RECORDS FOR THIS TASK
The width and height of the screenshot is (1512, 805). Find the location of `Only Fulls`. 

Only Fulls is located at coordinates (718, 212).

--

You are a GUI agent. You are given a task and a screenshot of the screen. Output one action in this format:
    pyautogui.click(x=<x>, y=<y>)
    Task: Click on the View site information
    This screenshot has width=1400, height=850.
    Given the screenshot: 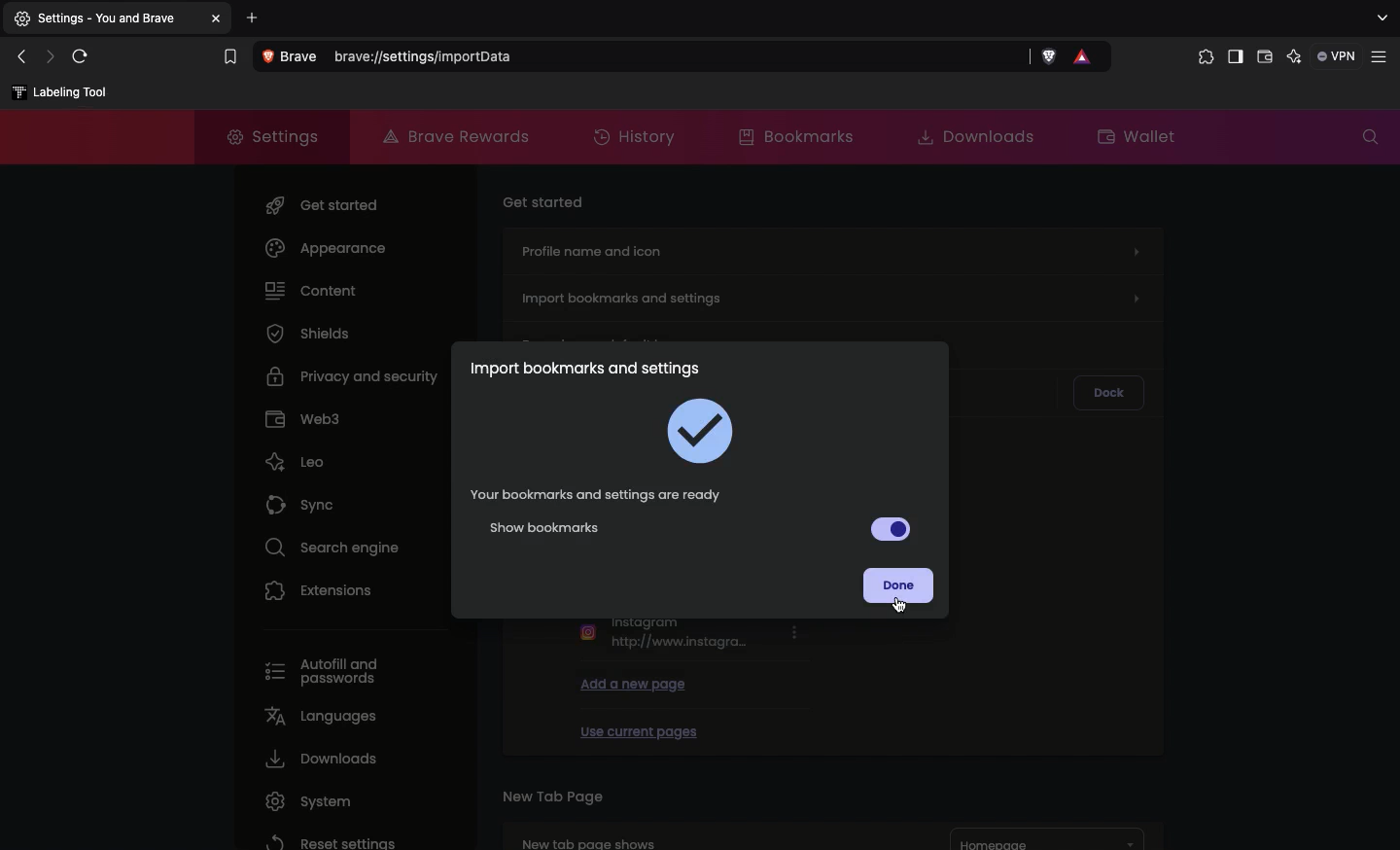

EXERCISE REQUIREMENTS
Give back the data again, unchanged, covering everything from the line containing "The width and" down to the line containing "Only Fulls is".

FULL RESPONSE
The width and height of the screenshot is (1512, 805). Find the location of `Only Fulls`. 

Only Fulls is located at coordinates (718, 212).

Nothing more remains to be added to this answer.